County of Salt Lake )
On this 23rd day of June, 1996, personally appeared before me Allen
Thomason, whose identity is personally known to me and who by me duly sworn, did
say that she is the Secretary of The Canton Industrial Corporation and that said
document was signed by her on behalf of said corporation by authority of its
Bylaws, and the Resolution of its Board of Directors, and said Allen Thomason
acknowledged to me that said corporation executed the same.
/s/ Regina Ainsworth
Notary Public
2/9/95
My Commission Expires
Seal
The original of this document has a notaial seal from the notary indicating
the notary's address and the date her commission expires and has the seal of the
State of Utah.
In this location, the origial of this document has a stamp indicating
that this document was received on July 22, 1994 by the Secretary of State of
the State of Nevada.
In this location, the origial of this document has an official stamp
indicating that it was filed with the Secretary of State of the State of Nevada.
CERTIFICATE OF AMENDMENT
OF THE ARTICLES OF INCORPORATION
OF
THE CANTON INDUSTRIAL CORPORATION
(AFTER ISSUANCE OF STOCK)
Pursuant to Section 78.390(1)(c)
of the Nevada Revised Statutes
We the undersigned, as duly authorized officers of The Canton
Industrial Corporation, a Nevada corporation (the "Company"), hereby certify
that on April 26, 1996 the Company's Board of Directors of held a meeting at
which the Board voted to amend Article First of the Articles of Incorporation to
read as follows:
FIRST. The name of the Company shall be CyberAmerica Corporation.
This amendment was approved by the holders of a majority of the Company's issued
and outstanding common stock represented in person or by proxy at the Company's
Annual Meeting of Shareholders held June 18, 1996.
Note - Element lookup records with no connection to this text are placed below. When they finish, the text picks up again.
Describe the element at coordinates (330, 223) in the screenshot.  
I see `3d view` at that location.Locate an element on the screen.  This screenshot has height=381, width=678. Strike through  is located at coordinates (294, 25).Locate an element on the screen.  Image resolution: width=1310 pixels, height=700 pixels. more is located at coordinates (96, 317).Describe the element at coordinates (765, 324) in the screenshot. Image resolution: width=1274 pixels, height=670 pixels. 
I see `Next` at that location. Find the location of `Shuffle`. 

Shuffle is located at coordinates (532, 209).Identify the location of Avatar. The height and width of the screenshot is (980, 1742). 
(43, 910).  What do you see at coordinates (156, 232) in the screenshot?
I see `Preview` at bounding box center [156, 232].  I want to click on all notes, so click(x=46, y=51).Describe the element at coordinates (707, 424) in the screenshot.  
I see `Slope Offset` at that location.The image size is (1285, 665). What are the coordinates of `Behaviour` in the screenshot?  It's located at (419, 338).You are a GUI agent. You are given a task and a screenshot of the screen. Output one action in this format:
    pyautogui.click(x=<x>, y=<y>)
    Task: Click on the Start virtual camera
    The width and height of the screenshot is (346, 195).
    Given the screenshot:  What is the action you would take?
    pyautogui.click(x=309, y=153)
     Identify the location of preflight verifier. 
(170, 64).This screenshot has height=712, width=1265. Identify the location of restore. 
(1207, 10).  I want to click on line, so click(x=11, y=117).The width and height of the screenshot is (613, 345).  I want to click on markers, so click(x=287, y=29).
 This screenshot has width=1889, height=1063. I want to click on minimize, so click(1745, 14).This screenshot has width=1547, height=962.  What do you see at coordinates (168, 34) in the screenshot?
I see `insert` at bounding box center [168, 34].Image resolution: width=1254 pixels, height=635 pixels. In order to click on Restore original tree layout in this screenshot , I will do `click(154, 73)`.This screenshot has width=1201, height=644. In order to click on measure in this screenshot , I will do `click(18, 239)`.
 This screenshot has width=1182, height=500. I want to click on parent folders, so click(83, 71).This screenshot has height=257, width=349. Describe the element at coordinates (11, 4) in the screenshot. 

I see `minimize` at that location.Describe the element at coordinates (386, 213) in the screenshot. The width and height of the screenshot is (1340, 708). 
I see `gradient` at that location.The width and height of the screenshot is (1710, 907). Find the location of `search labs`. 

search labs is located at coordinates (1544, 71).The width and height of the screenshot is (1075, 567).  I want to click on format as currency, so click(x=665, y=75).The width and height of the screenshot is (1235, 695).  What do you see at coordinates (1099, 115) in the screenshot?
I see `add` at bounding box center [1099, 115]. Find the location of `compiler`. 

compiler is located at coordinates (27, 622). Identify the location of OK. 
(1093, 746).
THE CANTON INDUSTRIAL CORPORATION
/s/ Richard D. Surber
Richard D. Surber
President, Chief Executive Officer and Director
/s/ Susan S. Waldrop
Susan S. Waldrop
Secretary, Treasurer and Chief Financial Officer
<PAGE>
State of Utah )
ss.
County of Salt Lake )
On this 17th day of June, 1996, personally appeared
before me Richard D. Surber, whose identity is personally known to me and who by
me duly sworn, did say that he is the President and a Director of The Canton
Industrial Corporation and that said document was signed by him on behalf of
said corporation by authority of its Bylaws, and the Resolution of its Board of
Directors, and said Richard Surber acknowledged to me that said corporation
executed the same.
/s/ Matthew G. Colvin
Notary Public
Seal
The original of this document has a notarial seal from the notary
indicating the notary's address and that his commission expires on October 27,
1998 and has the official seal of the State of Utah.
State of Utah )
ss.
County of Salt Lake )
On this 17th day of June, 1996, personally appeared
before me Susan S. Waldrop, whose identity is personally known to me and who by
me duly sworn, did say that she is the Secretary of The Canton Industrial
Corporation and that said document was signed by her on behalf of said
corporation by authority of its Bylaws, and the Resolution of its Board of
Directors, and said Susan Waldrop acknowledged to me that said corporation
executed the same.
/s/ Matthew G. Colvin
Notary Public
Seal The original of this document has a notarial seal from the notary
indicating the notary's address and that his commission expires on October 27,
1998 and has the official seal of the State of Utah.
On the reverse side of the original copy of this document is an
embossed seal of the State of Nevada, Secretary of State's office certifying
that this a true and complete copy of the document as filed in their office,
dated June 18, 1996 and signed by an official of the State of Nevada.